- Aufgabenstellung 1 -
Beantworten Sie anhand des Textes über FHLB-Kredite an Versicherer:
(a) Welchen Betrag haben die FHLBs laut FHLB Office of Finance im vergangenen Jahr an Lebensversicherungsunternehmen verliehen?
(b) Welche Behörde beaufsichtigt die FHLBs?
(c) Welche Funktion hat Ryan Donovan beim Council of Federal Home Loan Banks?

- Dokumenttext -
|---|

Über das Ausmaß, in dem FHLBs Versicherer finanzieren, wurde bisher nicht berichtet. Reuters-Interviews mit mehr als einem Dutzend Führungskräften und Regulierungsbehörden, eine Überprüfung der aufsichtsrechtlichen Offenlegungen und Daten zeigen, dass diese Kreditaufnahme nicht mit einem Anstieg der Erschwinglichkeit von Wohnungsbaudarlehen einherging, wobei die Kosten für Hypotheken auf den höchsten Stand seit 23 Jahren gestiegen sind.

Diese Praxis war lukrativ für die Versicherungsunternehmen, die durch die Anlage des geliehenen Geldes in Bereiche wie gewerbliche Immobilienhypotheken, Unternehmens- und Staatsanleihen Milliarden von Dollar an Gewinnen eingefahren haben. Sie wurde vor allem von Lebensversicherern genutzt, da diese ihre Anlagerenditen mit billigen Mitteln steigern müssen, um langfristige Verbindlichkeiten zu erfüllen.

FHLBs haben in der Regel niedrigere Kreditkosten als die, die sonst auf dem Markt erhältlich sind, weil diese Banken eine implizite, vom US-Steuerzahler gestützte Garantie für ihre Schulden genießen. Sie stellen Banken und Versicherern billige Finanzmittel zur Verfügung und erhalten im Gegenzug Sicherheiten, damit sie ihr Geld zurückbekommen.

Ein Sprecher der Federal Housing Finance Agency (FHFA), die die FHLBs beaufsichtigt, lehnte es ab, sich speziell zu den Versicherern zu äußern, die die FHLBs anzapfen, sagte aber, dass die Aufsichtsbehörde erwägt, neue Anforderungen für die Kreditaufnahme bei den FHLBs einzuführen, um die Unterstützung des Wohnungsbaus und der Gemeindeentwicklung sicherzustellen. Sie lehnten es ab, weitere Einzelheiten zu nennen.

Ryan Donovan, Präsident und CEO des Council of Federal Home Loan Banks, einem Handelsverband für FHLBs, sagte, die Banken hätten sich "an den Willen des Kongresses gehalten", Liquidität bereitzustellen und erschwinglichen Wohnraum zu unterstützen.

KREDITAUFNAHME IN MILLIARDENHÖHE

Nach Angaben des FHLB Office of Finance haben die FHLBs im vergangenen Jahr einen Rekordbetrag von 137,1 Milliarden Dollar an Lebensversicherungsunternehmen verliehen und damit einen Trend fortgesetzt, der um 2008 begann.

|---|

- Extrahierte Daten -

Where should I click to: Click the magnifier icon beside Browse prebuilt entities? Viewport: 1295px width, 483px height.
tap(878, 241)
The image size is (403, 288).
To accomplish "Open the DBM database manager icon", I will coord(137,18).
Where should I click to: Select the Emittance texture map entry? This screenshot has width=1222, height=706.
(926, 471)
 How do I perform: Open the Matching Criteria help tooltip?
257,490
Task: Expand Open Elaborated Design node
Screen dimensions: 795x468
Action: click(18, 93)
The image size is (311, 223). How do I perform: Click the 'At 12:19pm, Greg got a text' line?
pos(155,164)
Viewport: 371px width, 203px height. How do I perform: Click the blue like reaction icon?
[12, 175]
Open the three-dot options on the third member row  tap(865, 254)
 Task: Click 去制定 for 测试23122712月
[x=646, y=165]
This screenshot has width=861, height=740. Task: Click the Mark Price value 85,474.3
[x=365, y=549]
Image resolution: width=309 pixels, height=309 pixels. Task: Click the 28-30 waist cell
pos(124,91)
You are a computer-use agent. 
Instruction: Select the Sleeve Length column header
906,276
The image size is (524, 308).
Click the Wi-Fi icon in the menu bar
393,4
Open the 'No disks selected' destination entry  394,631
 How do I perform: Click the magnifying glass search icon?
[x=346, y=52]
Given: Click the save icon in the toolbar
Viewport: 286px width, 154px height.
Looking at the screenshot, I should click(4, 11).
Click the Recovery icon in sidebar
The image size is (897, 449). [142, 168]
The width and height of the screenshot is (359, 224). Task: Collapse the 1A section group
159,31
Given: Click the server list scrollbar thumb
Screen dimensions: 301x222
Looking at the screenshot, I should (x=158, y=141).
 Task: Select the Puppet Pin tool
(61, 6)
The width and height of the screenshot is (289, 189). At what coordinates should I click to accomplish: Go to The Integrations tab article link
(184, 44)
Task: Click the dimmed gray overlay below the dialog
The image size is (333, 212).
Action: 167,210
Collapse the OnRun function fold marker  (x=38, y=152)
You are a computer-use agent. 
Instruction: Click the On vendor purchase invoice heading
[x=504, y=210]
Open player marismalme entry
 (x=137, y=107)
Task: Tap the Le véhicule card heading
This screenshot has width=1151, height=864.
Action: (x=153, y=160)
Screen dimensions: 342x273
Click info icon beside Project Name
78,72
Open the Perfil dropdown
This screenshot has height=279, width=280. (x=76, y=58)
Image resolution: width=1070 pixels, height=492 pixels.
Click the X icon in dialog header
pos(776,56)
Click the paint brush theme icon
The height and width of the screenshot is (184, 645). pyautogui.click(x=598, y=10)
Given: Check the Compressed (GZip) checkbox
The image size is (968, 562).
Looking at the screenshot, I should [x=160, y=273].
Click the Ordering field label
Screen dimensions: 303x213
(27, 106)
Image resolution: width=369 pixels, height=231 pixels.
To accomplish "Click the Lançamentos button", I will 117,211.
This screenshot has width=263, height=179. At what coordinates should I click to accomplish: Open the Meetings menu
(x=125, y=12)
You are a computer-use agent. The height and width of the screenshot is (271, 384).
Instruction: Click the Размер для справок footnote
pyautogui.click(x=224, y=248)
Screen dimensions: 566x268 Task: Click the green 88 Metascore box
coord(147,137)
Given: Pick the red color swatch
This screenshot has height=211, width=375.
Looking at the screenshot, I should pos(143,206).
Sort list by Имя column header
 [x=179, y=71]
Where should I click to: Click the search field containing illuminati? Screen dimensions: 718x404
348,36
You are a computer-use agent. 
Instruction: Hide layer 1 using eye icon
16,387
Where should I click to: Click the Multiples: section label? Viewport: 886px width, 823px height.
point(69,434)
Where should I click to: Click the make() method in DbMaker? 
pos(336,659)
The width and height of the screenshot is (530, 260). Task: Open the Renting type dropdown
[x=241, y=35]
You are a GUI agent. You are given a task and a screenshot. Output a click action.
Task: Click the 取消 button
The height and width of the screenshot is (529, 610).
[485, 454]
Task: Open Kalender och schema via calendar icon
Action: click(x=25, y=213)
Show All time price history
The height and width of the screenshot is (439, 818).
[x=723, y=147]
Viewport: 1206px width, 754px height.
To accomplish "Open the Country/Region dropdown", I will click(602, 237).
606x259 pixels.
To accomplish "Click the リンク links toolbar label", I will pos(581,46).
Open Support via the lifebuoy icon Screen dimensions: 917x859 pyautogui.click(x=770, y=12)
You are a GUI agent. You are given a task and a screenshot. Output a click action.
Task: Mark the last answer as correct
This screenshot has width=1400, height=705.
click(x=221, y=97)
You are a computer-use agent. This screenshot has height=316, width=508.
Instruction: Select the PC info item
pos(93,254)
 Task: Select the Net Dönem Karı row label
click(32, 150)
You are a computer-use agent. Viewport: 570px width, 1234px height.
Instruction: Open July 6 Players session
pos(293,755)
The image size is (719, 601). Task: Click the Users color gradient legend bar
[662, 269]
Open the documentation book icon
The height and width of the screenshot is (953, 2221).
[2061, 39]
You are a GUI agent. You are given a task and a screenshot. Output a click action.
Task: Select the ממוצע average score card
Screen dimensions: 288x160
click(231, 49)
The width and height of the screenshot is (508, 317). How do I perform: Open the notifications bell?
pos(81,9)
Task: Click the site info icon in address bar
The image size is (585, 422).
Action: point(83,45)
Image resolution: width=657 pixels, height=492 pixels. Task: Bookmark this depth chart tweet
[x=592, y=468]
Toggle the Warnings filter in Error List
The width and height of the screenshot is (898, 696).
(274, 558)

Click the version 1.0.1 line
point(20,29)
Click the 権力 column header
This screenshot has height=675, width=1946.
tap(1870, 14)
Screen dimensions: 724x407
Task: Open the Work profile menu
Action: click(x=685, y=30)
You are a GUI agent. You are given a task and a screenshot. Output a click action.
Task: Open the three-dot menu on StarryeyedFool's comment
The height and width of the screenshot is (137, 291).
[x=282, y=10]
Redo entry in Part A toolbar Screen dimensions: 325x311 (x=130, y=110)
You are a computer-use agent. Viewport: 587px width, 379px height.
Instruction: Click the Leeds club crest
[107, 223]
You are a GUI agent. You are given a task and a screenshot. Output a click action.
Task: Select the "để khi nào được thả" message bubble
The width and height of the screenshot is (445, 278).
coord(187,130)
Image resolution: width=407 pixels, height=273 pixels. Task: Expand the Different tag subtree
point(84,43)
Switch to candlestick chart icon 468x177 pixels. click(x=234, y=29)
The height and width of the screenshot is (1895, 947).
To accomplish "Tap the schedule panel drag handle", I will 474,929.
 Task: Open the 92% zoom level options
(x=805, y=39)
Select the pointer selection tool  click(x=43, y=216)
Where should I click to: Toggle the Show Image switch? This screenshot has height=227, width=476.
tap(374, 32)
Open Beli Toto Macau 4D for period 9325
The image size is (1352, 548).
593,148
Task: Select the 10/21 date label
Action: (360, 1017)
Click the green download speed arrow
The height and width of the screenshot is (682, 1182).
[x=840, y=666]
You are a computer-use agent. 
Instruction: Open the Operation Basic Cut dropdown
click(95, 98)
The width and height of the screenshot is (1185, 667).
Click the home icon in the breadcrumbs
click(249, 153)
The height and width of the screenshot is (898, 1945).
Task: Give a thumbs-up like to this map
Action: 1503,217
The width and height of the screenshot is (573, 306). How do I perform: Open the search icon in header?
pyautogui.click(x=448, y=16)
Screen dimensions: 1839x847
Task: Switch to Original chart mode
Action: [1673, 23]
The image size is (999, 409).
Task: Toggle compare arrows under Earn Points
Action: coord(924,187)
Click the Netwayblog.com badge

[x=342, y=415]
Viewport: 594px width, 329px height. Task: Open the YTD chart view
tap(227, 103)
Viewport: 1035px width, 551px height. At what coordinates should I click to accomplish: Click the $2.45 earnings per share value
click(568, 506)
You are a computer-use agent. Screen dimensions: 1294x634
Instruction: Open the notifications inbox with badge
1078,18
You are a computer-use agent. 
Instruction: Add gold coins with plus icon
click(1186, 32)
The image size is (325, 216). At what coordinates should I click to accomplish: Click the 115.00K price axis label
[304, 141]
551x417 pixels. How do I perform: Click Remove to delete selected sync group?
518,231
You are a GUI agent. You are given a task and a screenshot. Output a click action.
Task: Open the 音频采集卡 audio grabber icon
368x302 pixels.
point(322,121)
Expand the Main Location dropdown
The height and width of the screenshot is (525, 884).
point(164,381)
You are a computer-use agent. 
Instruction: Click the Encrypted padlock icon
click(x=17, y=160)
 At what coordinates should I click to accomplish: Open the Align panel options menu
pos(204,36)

|---|

- Aufgabenstellung 2 -
Schreiben Sie aus den Datenzeilen oben die Zeilen unverändert ab. Beginnen Sie mit der Zeile, die „The width and height of the screenshot is (1185, 667).“ enthält, und hören Sie nach der Zeile mit „click(x=17, y=160)“ auf.

- Antwort 1 -
(a) 137,1 Milliarden Dollar
(b) Die Federal Housing Finance Agency (FHFA)
(c) Er ist Präsident und CEO.

- Antwort 2 -
The width and height of the screenshot is (1185, 667).
Click the home icon in the breadcrumbs
click(249, 153)
The height and width of the screenshot is (898, 1945).
Task: Give a thumbs-up like to this map
Action: 1503,217
The width and height of the screenshot is (573, 306). How do I perform: Open the search icon in header?
pyautogui.click(x=448, y=16)
Screen dimensions: 1839x847
Task: Switch to Original chart mode
Action: [1673, 23]
The image size is (999, 409).
Task: Toggle compare arrows under Earn Points
Action: coord(924,187)
Click the Netwayblog.com badge

[x=342, y=415]
Viewport: 594px width, 329px height. Task: Open the YTD chart view
tap(227, 103)
Viewport: 1035px width, 551px height. At what coordinates should I click to accomplish: Click the $2.45 earnings per share value
click(568, 506)
You are a computer-use agent. Screen dimensions: 1294x634
Instruction: Open the notifications inbox with badge
1078,18
You are a computer-use agent. 
Instruction: Add gold coins with plus icon
click(1186, 32)
The image size is (325, 216). At what coordinates should I click to accomplish: Click the 115.00K price axis label
[304, 141]
551x417 pixels. How do I perform: Click Remove to delete selected sync group?
518,231
You are a GUI agent. You are given a task and a screenshot. Output a click action.
Task: Open the 音频采集卡 audio grabber icon
368x302 pixels.
point(322,121)
Expand the Main Location dropdown
The height and width of the screenshot is (525, 884).
point(164,381)
You are a computer-use agent. 
Instruction: Click the Encrypted padlock icon
click(x=17, y=160)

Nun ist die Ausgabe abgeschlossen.